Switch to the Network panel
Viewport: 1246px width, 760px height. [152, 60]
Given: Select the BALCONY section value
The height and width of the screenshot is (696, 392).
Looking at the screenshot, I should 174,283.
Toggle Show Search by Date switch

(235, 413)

- - - - -

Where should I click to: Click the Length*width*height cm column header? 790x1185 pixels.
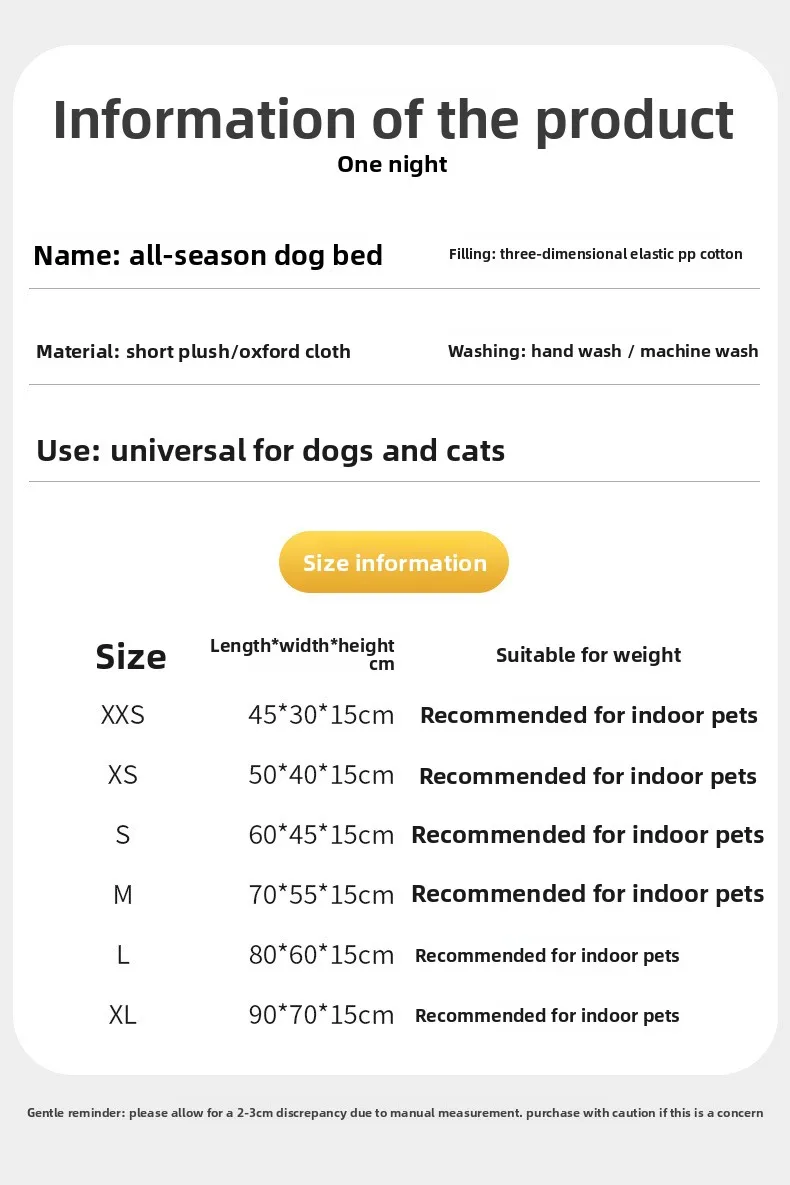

- - - - -

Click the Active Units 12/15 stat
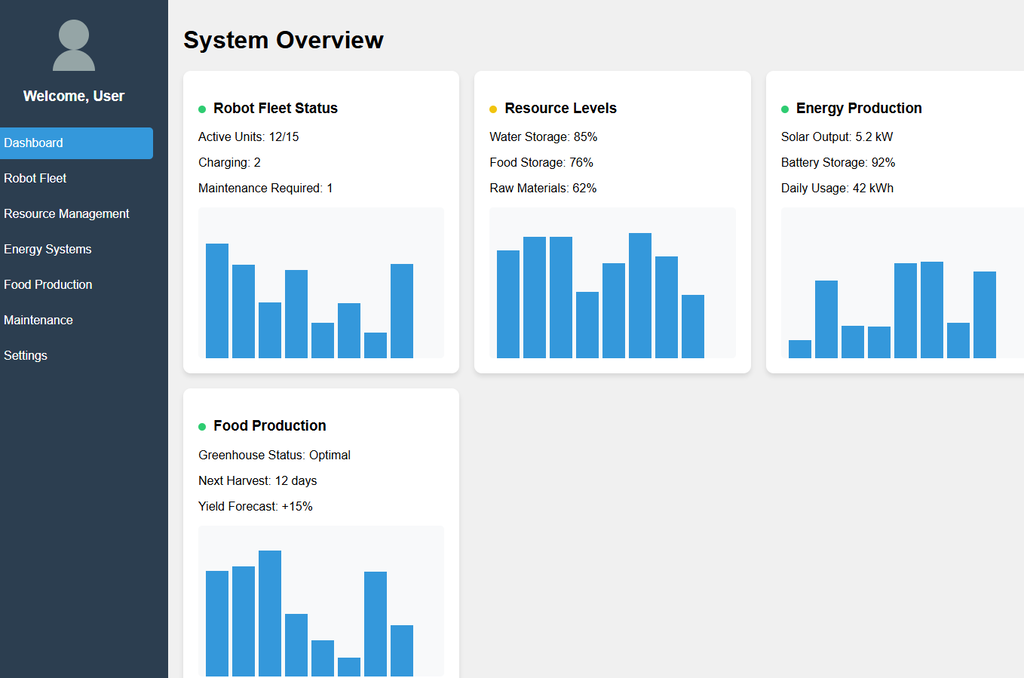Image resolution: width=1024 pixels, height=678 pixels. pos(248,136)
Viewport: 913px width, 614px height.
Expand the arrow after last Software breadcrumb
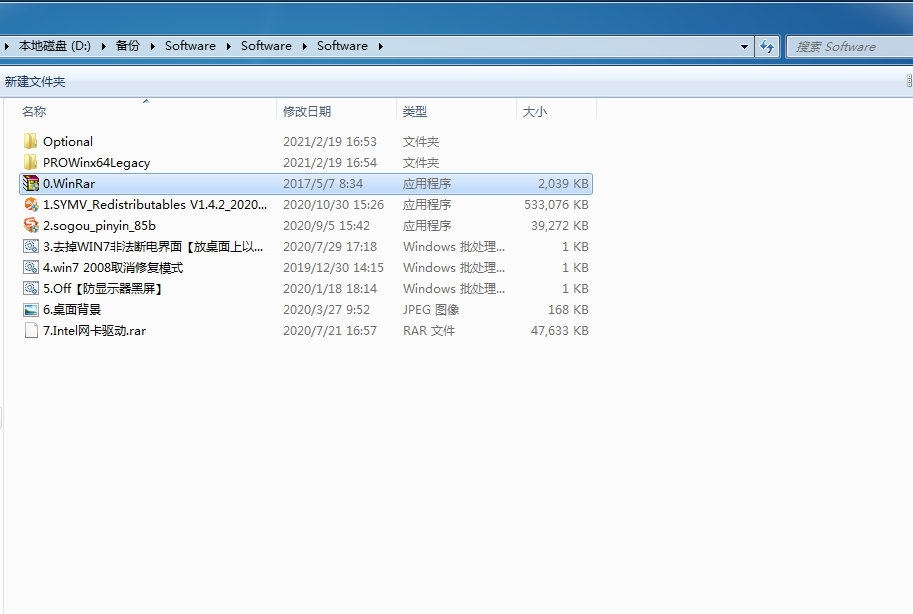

- - - - -

▶ [Exercise instructions]
In the listing, swap "breadcrumb" for "navigation trail" in the lines starting at the one containing "Click the Active Units 12/15 stat" and ending at the one containing "Expand the arrow", changing nothing else. Return only those lines, without the pictures.

▶ [Final answer]
Click the Active Units 12/15 stat
Image resolution: width=1024 pixels, height=678 pixels. pos(248,136)
Viewport: 913px width, 614px height.
Expand the arrow after last Software navigation trail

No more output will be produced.